# 1. State tracking in DM

In this chapter, we will talk about state tracking in dialog manager. 

![st_1.png](pics/st_1.png)

Let me remind you that dialog managers are responsible for two tasks. 

The first one is state tracking and it actually acquires some hand-crafted states. And, what it does is, it can query the external database or knowledge base for some additional information. It actually tracks the evolving state of the dialog and it constructs the state estimation after every utterance from the user. 

And another part is policy learner, that is the part that takes the state estimation as input and chooses the next best action from the dialog system from the agent. 

![st_2.png](pics/st_2.png)

You can think of a dialog as the following. We have dialog turns, the system, and user provide some input and when we get input from the user, we actually get some observations. We hear something from the user and when we hear something from the user, we actually update the state of the dialog and dialog manager is responsible for tracking that state. Because with every new utterance, user can specify more details or change its intent, and that all affects our state. And you can think of state as something describing what the user ultimately wants. 

And then, when we have the state, we have to do something, we have to react, and we need to learn policy, and that is a part of a dialogue manager as well. And policy is actually a rule. What do we need to say when we have a certain state?

Information supplied:

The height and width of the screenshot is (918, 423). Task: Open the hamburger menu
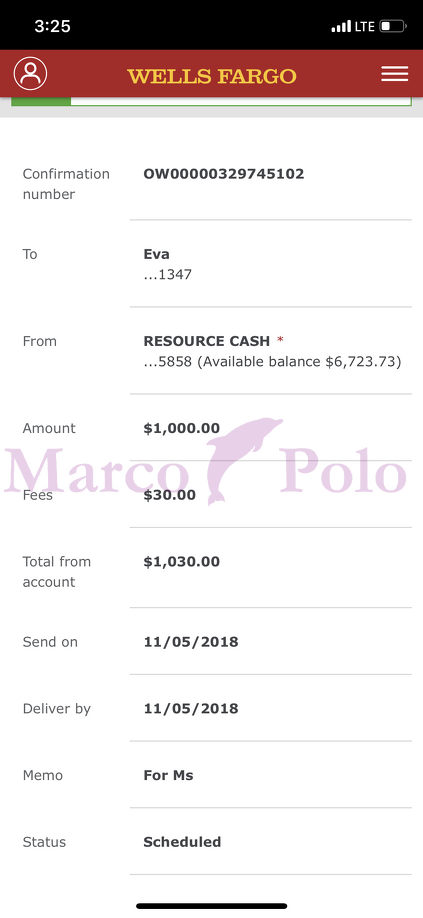click(x=395, y=74)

Problems and tasks:
**A.** Using the text on state tracking in dialog managers, answer each item on its own line with the same marker.
(i) What two tasks does the text say dialog managers are responsible for?
(ii) What does the policy learner take as input, and what does it choose?
(iii) How does the text define policy?
**B.** Write the next part of the text on state tracking in dialog managers, beginning after its final sentence.

Set of answers:
**A.**
(i) State tracking and the policy learner.
(ii) It takes the state estimation as input and chooses the next best action for the agent.
(iii) Policy is a rule that determines what the system needs to say when it has a certain state.

**B.**
So next, we will all review state tracking part of dialog manager, that red border. And for that, we will need to introduce DSTC 2 dataset. 

![st_3.png](pics/st_3.png)

It is a dialog state tracking challenge. It was collected in 2013. It is a human computer dialogs about finding a restaurant in Cambridge. It contains 3,000 telephone-based dialogs and people were recruited for this using Amazon Mechanical Turk. So, this collection didn't assume that we need some experts in the field. These are like regular users that use our system. They used several dialog systems like Markov decision process or partially observed Markov decision process for tracking the dialog state and hand-crafted policy or policy learned with reinforcement learning. 

So, this is a computer part of that dialog collection. 

The labeling procedure then followed this principles. 

1. First, the utterances that they got from user and that was sound, they were transcribed using Amazon Mechanical Turk as well. 
2. And then, these transcriptions were annotated by heuristics, some regular expressions. 
3. And then, they were checked by the experts and corrected by hand. 

That's how these dataset came into being. 

So, how do they define dialog state and this dataset? Dialog state consists of three things. 
1. The first one, goals, that is a distribution over the values of each informable slot in our task. The slot is an informable if the user can give it in the utterance as a constraint for our search. 

2. Then, the second part of the state is a method, that is a distribution over methods namely by name, by constraints, by alternatives, or finished. So these are the methods that we need to track. 
3. And, user can also request some slots from the system. And, this is a part of a dialog state as well. They requested slots that the user needs and that is a probability for each requestable slot that it has been requested by the user and the system should inform it. 

So, the dataset was marked up in terms of user dialog acts and slots. So, the utterance like what part of town is it, can become the request. So, this is an act that the user makes. And, you can think of it as an intent, and that area slot that is there tells us that the user actually wants to get the area. Then, we can infer the method from act and goals. So if we have informed food which is Chinese, then it is clear that we need to search by constraints. 

![st_4.png](pics/st_4.png)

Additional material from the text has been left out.